═════ Dataset entries ═════

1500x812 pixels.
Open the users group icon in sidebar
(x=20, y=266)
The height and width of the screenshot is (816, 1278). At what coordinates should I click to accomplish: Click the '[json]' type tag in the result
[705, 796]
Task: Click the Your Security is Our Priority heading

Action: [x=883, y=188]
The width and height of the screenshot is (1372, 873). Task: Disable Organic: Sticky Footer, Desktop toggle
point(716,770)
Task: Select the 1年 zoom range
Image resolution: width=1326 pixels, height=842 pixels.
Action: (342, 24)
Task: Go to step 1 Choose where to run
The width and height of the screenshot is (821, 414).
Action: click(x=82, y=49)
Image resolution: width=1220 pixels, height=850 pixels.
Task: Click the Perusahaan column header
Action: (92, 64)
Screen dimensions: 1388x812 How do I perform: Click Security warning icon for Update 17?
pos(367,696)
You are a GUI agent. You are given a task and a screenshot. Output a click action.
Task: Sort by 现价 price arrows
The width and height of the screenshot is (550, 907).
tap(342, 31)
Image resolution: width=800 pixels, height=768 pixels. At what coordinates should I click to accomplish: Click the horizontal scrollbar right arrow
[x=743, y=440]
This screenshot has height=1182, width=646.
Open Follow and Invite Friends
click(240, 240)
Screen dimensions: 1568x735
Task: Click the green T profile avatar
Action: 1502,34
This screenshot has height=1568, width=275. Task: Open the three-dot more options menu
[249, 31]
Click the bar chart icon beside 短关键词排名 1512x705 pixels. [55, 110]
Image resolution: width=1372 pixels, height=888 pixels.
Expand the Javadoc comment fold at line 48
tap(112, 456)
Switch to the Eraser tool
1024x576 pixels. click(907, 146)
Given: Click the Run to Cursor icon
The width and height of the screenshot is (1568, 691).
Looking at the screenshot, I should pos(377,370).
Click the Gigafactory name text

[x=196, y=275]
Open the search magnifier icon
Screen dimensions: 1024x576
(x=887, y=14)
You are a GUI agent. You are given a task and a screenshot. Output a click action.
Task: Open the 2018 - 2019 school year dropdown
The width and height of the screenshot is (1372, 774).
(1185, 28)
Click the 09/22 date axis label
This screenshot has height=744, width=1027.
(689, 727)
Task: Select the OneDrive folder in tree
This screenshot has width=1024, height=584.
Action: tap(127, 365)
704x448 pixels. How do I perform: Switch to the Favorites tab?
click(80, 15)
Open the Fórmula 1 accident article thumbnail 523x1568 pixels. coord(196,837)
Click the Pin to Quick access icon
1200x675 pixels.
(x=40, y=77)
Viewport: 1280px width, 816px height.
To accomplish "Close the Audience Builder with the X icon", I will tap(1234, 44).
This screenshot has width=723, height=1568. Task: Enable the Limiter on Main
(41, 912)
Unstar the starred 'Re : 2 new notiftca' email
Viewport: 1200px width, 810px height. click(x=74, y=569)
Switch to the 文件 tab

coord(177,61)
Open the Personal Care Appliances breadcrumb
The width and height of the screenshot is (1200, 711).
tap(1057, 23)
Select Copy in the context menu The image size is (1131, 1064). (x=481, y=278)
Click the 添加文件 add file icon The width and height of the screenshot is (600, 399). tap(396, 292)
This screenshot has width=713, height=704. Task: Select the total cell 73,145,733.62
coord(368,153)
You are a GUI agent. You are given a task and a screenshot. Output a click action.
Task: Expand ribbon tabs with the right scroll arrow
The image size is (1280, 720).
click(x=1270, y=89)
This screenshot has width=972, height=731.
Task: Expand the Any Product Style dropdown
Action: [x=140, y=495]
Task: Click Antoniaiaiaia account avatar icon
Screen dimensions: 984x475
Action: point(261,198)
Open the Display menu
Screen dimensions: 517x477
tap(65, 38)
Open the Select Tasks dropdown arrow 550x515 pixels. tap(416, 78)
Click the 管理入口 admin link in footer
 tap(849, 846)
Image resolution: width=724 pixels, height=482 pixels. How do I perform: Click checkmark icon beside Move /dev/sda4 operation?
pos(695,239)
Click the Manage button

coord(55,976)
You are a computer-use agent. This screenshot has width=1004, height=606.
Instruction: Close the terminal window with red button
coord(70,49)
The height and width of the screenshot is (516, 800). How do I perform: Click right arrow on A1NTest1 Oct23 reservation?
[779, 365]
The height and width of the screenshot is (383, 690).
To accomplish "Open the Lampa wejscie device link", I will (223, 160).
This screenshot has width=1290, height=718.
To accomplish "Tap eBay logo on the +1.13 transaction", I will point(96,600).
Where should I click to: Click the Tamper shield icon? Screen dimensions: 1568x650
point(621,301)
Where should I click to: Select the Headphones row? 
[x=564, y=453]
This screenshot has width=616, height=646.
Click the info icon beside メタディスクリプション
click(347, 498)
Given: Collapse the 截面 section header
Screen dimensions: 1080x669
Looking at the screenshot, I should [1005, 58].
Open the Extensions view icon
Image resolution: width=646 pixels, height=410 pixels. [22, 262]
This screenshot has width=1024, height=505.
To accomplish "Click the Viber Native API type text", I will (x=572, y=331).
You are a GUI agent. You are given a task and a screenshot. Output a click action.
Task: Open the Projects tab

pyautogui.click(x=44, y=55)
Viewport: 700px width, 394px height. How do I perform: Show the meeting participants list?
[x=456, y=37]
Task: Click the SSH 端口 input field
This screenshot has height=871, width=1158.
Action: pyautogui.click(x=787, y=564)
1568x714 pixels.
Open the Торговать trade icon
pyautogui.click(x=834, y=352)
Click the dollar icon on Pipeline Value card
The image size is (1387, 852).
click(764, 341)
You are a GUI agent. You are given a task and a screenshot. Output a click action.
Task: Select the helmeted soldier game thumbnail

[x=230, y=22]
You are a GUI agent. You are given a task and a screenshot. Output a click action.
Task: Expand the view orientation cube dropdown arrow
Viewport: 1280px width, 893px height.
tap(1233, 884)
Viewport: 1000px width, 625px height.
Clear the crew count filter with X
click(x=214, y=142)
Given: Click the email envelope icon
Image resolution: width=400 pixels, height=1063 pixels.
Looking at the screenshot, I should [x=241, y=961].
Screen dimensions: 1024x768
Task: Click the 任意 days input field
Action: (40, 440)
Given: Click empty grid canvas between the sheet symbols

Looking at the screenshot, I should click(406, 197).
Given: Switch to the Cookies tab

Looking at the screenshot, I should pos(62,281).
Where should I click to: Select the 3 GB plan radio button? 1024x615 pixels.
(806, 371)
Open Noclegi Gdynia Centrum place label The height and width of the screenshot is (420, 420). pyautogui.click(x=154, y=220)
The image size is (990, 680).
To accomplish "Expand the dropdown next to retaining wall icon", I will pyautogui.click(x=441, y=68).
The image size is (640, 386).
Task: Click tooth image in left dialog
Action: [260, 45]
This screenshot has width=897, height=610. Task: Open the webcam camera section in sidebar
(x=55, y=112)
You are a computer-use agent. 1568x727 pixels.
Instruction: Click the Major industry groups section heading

═════

Directions:
Reproduce the listing above character for character.

Exercise response:
1500x812 pixels.
Open the users group icon in sidebar
(x=20, y=266)
The height and width of the screenshot is (816, 1278). At what coordinates should I click to accomplish: Click the '[json]' type tag in the result
[705, 796]
Task: Click the Your Security is Our Priority heading

Action: [x=883, y=188]
The width and height of the screenshot is (1372, 873). Task: Disable Organic: Sticky Footer, Desktop toggle
point(716,770)
Task: Select the 1年 zoom range
Image resolution: width=1326 pixels, height=842 pixels.
Action: (342, 24)
Task: Go to step 1 Choose where to run
The width and height of the screenshot is (821, 414).
Action: click(x=82, y=49)
Image resolution: width=1220 pixels, height=850 pixels.
Task: Click the Perusahaan column header
Action: (92, 64)
Screen dimensions: 1388x812 How do I perform: Click Security warning icon for Update 17?
pos(367,696)
You are a GUI agent. You are given a task and a screenshot. Output a click action.
Task: Sort by 现价 price arrows
The width and height of the screenshot is (550, 907).
tap(342, 31)
Image resolution: width=800 pixels, height=768 pixels. At what coordinates should I click to accomplish: Click the horizontal scrollbar right arrow
[x=743, y=440]
This screenshot has height=1182, width=646.
Open Follow and Invite Friends
click(240, 240)
Screen dimensions: 1568x735
Task: Click the green T profile avatar
Action: 1502,34
This screenshot has height=1568, width=275. Task: Open the three-dot more options menu
[249, 31]
Click the bar chart icon beside 短关键词排名 1512x705 pixels. [55, 110]
Image resolution: width=1372 pixels, height=888 pixels.
Expand the Javadoc comment fold at line 48
tap(112, 456)
Switch to the Eraser tool
1024x576 pixels. click(907, 146)
Given: Click the Run to Cursor icon
The width and height of the screenshot is (1568, 691).
Looking at the screenshot, I should pos(377,370).
Click the Gigafactory name text

[x=196, y=275]
Open the search magnifier icon
Screen dimensions: 1024x576
(x=887, y=14)
You are a GUI agent. You are given a task and a screenshot. Output a click action.
Task: Open the 2018 - 2019 school year dropdown
The width and height of the screenshot is (1372, 774).
(1185, 28)
Click the 09/22 date axis label
This screenshot has height=744, width=1027.
(689, 727)
Task: Select the OneDrive folder in tree
This screenshot has width=1024, height=584.
Action: tap(127, 365)
704x448 pixels. How do I perform: Switch to the Favorites tab?
click(80, 15)
Open the Fórmula 1 accident article thumbnail 523x1568 pixels. coord(196,837)
Click the Pin to Quick access icon
1200x675 pixels.
(x=40, y=77)
Viewport: 1280px width, 816px height.
To accomplish "Close the Audience Builder with the X icon", I will tap(1234, 44).
This screenshot has width=723, height=1568. Task: Enable the Limiter on Main
(41, 912)
Unstar the starred 'Re : 2 new notiftca' email
Viewport: 1200px width, 810px height. click(x=74, y=569)
Switch to the 文件 tab

coord(177,61)
Open the Personal Care Appliances breadcrumb
The width and height of the screenshot is (1200, 711).
tap(1057, 23)
Select Copy in the context menu The image size is (1131, 1064). (x=481, y=278)
Click the 添加文件 add file icon The width and height of the screenshot is (600, 399). tap(396, 292)
This screenshot has width=713, height=704. Task: Select the total cell 73,145,733.62
coord(368,153)
You are a GUI agent. You are given a task and a screenshot. Output a click action.
Task: Expand ribbon tabs with the right scroll arrow
The image size is (1280, 720).
click(x=1270, y=89)
This screenshot has width=972, height=731.
Task: Expand the Any Product Style dropdown
Action: [x=140, y=495]
Task: Click Antoniaiaiaia account avatar icon
Screen dimensions: 984x475
Action: point(261,198)
Open the Display menu
Screen dimensions: 517x477
tap(65, 38)
Open the Select Tasks dropdown arrow 550x515 pixels. tap(416, 78)
Click the 管理入口 admin link in footer
 tap(849, 846)
Image resolution: width=724 pixels, height=482 pixels. How do I perform: Click checkmark icon beside Move /dev/sda4 operation?
pos(695,239)
Click the Manage button

coord(55,976)
You are a computer-use agent. This screenshot has width=1004, height=606.
Instruction: Close the terminal window with red button
coord(70,49)
The height and width of the screenshot is (516, 800). How do I perform: Click right arrow on A1NTest1 Oct23 reservation?
[779, 365]
The height and width of the screenshot is (383, 690).
To accomplish "Open the Lampa wejscie device link", I will (223, 160).
This screenshot has width=1290, height=718.
To accomplish "Tap eBay logo on the +1.13 transaction", I will point(96,600).
Where should I click to: Click the Tamper shield icon? Screen dimensions: 1568x650
point(621,301)
Where should I click to: Select the Headphones row? 
[x=564, y=453]
This screenshot has width=616, height=646.
Click the info icon beside メタディスクリプション
click(347, 498)
Given: Collapse the 截面 section header
Screen dimensions: 1080x669
Looking at the screenshot, I should [1005, 58].
Open the Extensions view icon
Image resolution: width=646 pixels, height=410 pixels. [22, 262]
This screenshot has width=1024, height=505.
To accomplish "Click the Viber Native API type text", I will (x=572, y=331).
You are a GUI agent. You are given a task and a screenshot. Output a click action.
Task: Open the Projects tab

pyautogui.click(x=44, y=55)
Viewport: 700px width, 394px height. How do I perform: Show the meeting participants list?
[x=456, y=37]
Task: Click the SSH 端口 input field
This screenshot has height=871, width=1158.
Action: pyautogui.click(x=787, y=564)
1568x714 pixels.
Open the Торговать trade icon
pyautogui.click(x=834, y=352)
Click the dollar icon on Pipeline Value card
The image size is (1387, 852).
click(764, 341)
You are a GUI agent. You are given a task and a screenshot. Output a click action.
Task: Select the helmeted soldier game thumbnail

[x=230, y=22]
You are a GUI agent. You are given a task and a screenshot. Output a click action.
Task: Expand the view orientation cube dropdown arrow
Viewport: 1280px width, 893px height.
tap(1233, 884)
Viewport: 1000px width, 625px height.
Clear the crew count filter with X
click(x=214, y=142)
Given: Click the email envelope icon
Image resolution: width=400 pixels, height=1063 pixels.
Looking at the screenshot, I should [x=241, y=961].
Screen dimensions: 1024x768
Task: Click the 任意 days input field
Action: (40, 440)
Given: Click empty grid canvas between the sheet symbols

Looking at the screenshot, I should click(406, 197).
Given: Switch to the Cookies tab

Looking at the screenshot, I should pos(62,281).
Where should I click to: Select the 3 GB plan radio button? 1024x615 pixels.
(806, 371)
Open Noclegi Gdynia Centrum place label The height and width of the screenshot is (420, 420). pyautogui.click(x=154, y=220)
The image size is (990, 680).
To accomplish "Expand the dropdown next to retaining wall icon", I will pyautogui.click(x=441, y=68).
The image size is (640, 386).
Task: Click tooth image in left dialog
Action: [260, 45]
This screenshot has width=897, height=610. Task: Open the webcam camera section in sidebar
(x=55, y=112)
You are a computer-use agent. 1568x727 pixels.
Instruction: Click the Major industry groups section heading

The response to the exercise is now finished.